Through his room's outside window, Prendick spies Montgomery's misshapen attendant (M'ling). A few minutes later, M'ling comes into Prendick's room with food and coffee. When he sets the tray upon the table, Prendick notices that M'ling's ears are pointed and covered with fine fur. This startling sight sparks his memory. About 10 years earlier, an investigative reporter in England exposed the activities of a Doctor Moreau, who conducted horrific vivisection experiments on animals. With the ensuing publicity, Moreau was "howled out" of the country. Prendick then notices the scent of antiseptics wafting from within the compound. He becomes certain that this Moreau is the same person and concludes that the doctor has come to this isolated island to continue his disgraced research. He does not, however, understand why Moreau would be so secretive with him, since both are men of science. "What could it mean?" he wonders, pondering the locked enclosure, the doctor's notoriety, and "these crippled and distorted men?"

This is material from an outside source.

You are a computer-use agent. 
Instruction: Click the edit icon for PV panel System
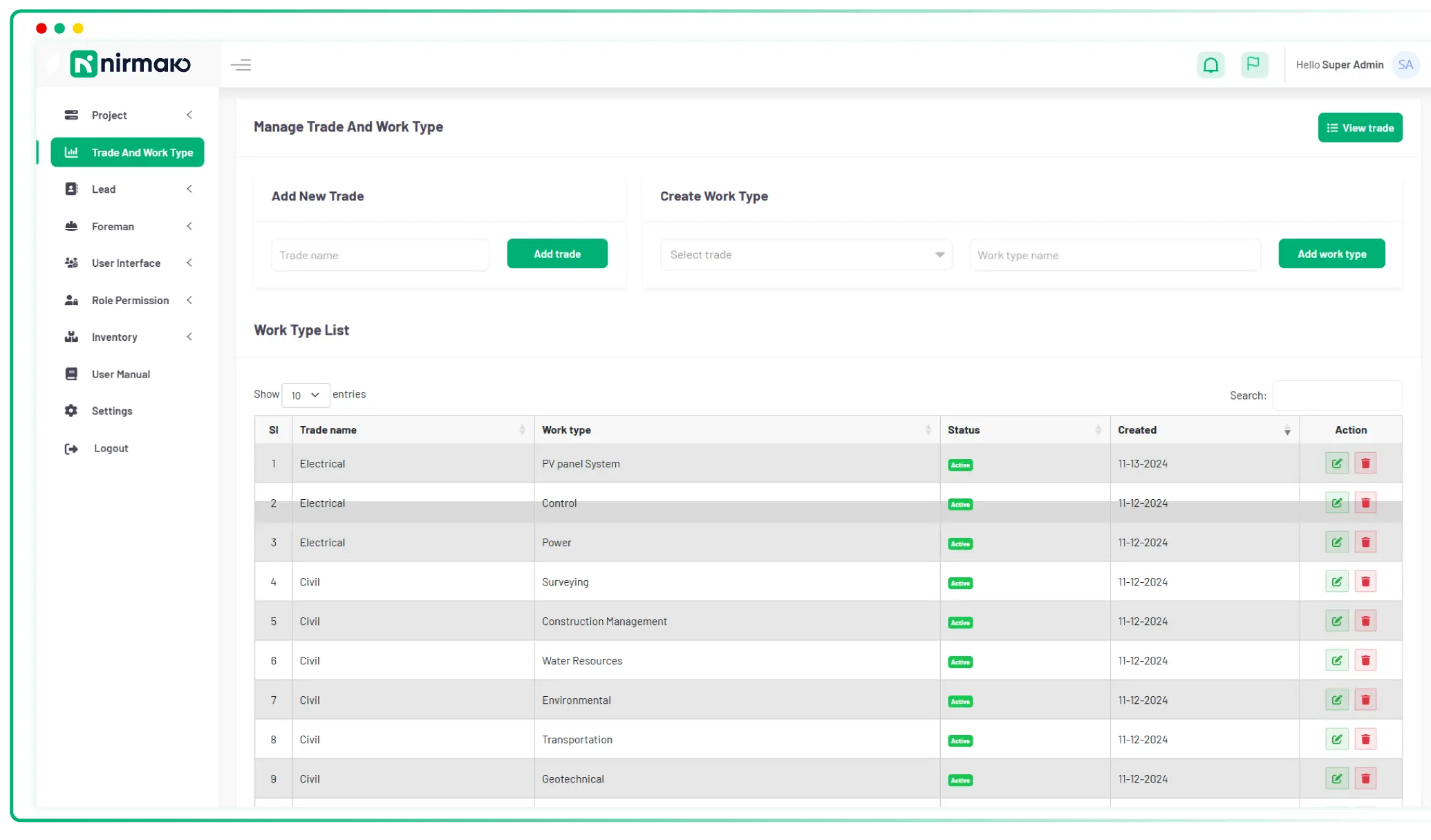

It is evidenced here (and will continue to be evidenced as the story progresses) that Moreau, despite the questionable ethics he displays, is not a simple two-dimensional villain. It is, after all, he who comes to Prendick's rescue, while captain Davis and the crew of the Ipecacuanha (the comparatively normal characters) are perfectly willing to let Prendick die. This layering speaks to Wells's textured characterizations of Moreau and his companions. As morally flawed as Moreau will prove to be, he is not entirely without the humane trait of empathy (whereas Davis shows an utter lack of humanity in his casual disregard for the life of a fellow human being).

Throughout the novel, there is overt racism in Wells's descriptions of the "amazingly ugly" men who live with Moreau and Montgomery on the island. Here, Wells notes that they are "brown" and feels it necessary to describe the Ape Man on the shore as having a "negroid face." The darkness of these characters is contrasted with the whiteness of Moreau, who is described several times in terms of his white hair. It is a reflection of the times that this language would appeal to Wells's audience of educated middle-class and upper middle-class readers. That it comes from a writer who was nominated four times for the Nobel Prize in Literature signals the common and unquestioned racist assumptions held by Western culture at the time The Island of Doctor Moreau was written.

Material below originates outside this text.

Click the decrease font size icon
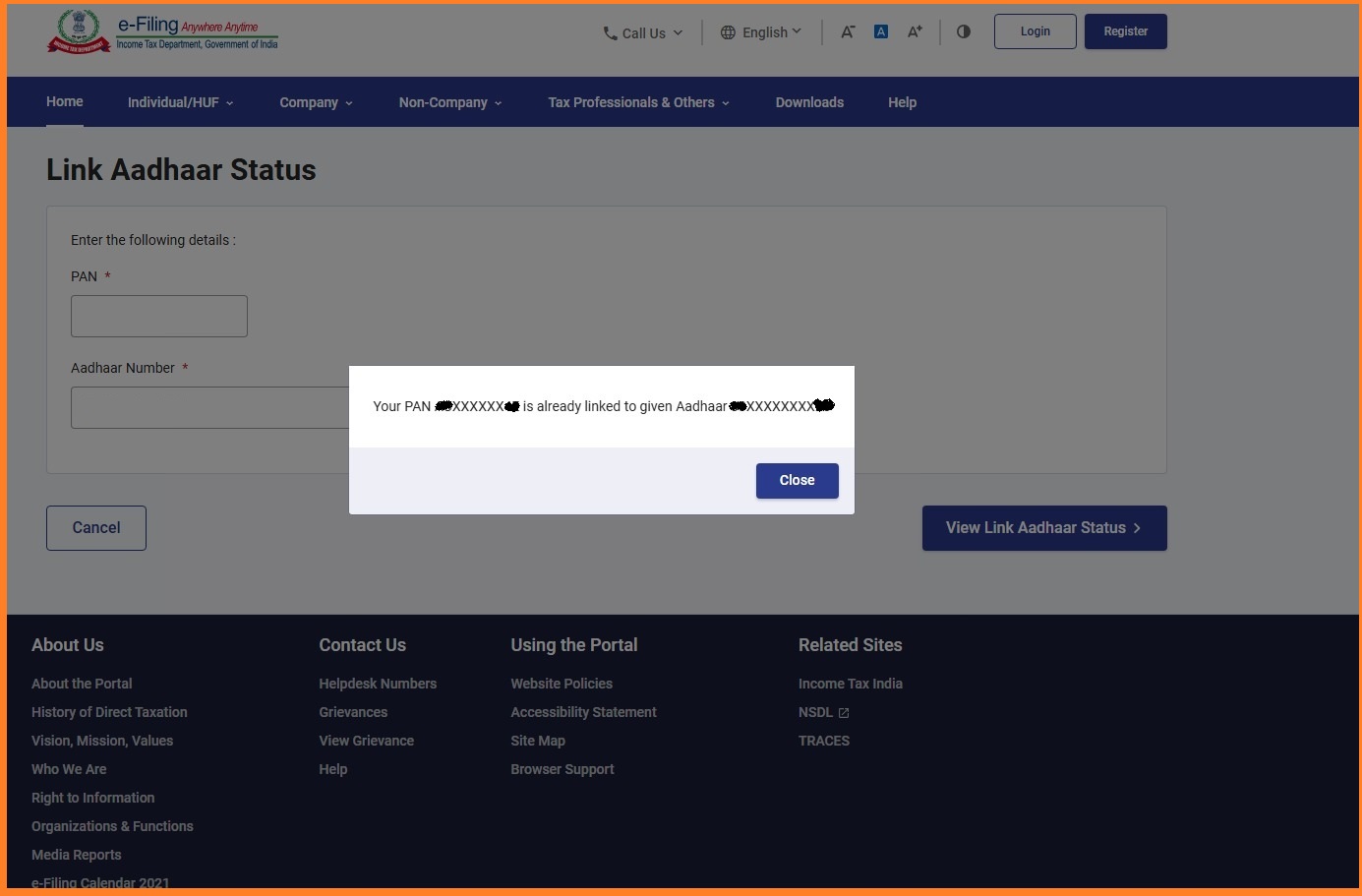The image size is (1362, 896). point(848,31)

It is an eminently debatable question whether the culture that influences the novel makes its racist descriptions of otherness forgivable. At the same time, Wells's efforts to accentuate the physical oddities of these beings will play a vital part in presenting the novel's central irony—that Moreau, with his disregard for the suffering he will be seen to inflict in the name of science, is ultimately far more monstrous than any of the physically grotesque characters he creates.

The fact that Wells wrote for an educated audience is further apparent in Prendick's casual mention of "Huxley" in Chapter 6. Thomas Henry Huxley (1825–95) was an English biologist and evolutionist. Known as "Darwin's Bulldog," he was at the time of The Island of Doctor Moreau's 1896 publication famed for his enthusiastic public support of Charles Darwin's theory of evolution. Wells obviously assumes that his readers will be familiar enough with Huxley that a mere mention of his last name will suffice to identify him. The reference also helps to establish a sense of scientific veracity for Moreau's experiments, which will be described at length as the novel progresses.

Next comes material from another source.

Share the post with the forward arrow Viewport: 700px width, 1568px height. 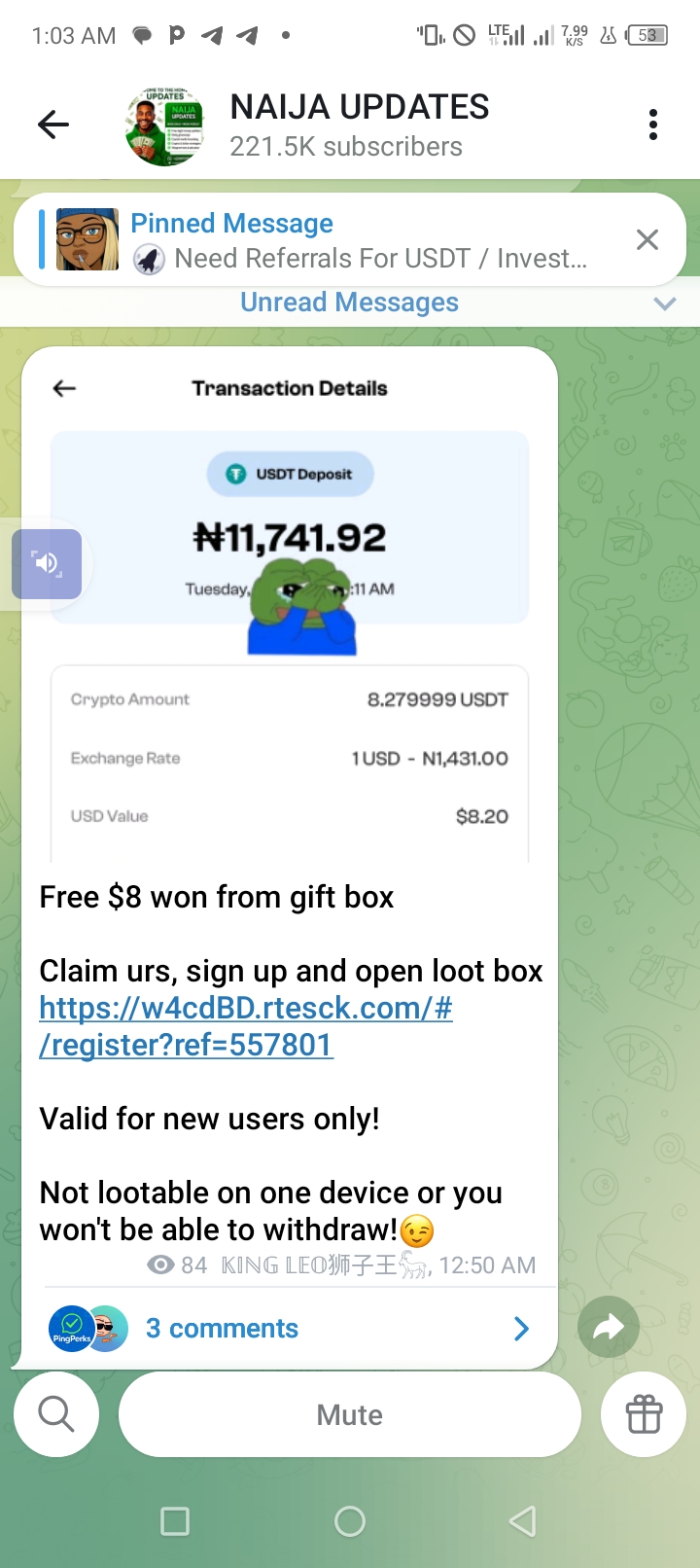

In Chapter 7, Wells supplies the reader with Doctor Moreau's backstory. Moreau emerges as a variation of the archetypal "mad scientist," with similarities to another literary antecedent with which Wells would have been very familiar: Dr. Frankenstein in Mary Shelley's Frankenstein (1818). Like Frankenstein, Doctor Moreau engages in unnatural experiments to create creatures that are something between human and monster. As Wells's story proceeds, however, it becomes apparent that while Frankenstein was motivated by a desire to end disease and conquer death, Moreau seems interested only in indulging his own sadistic narcissism. In this sense, the two characters are largely the inverse of each other, although the results of their work prove similarly tragic.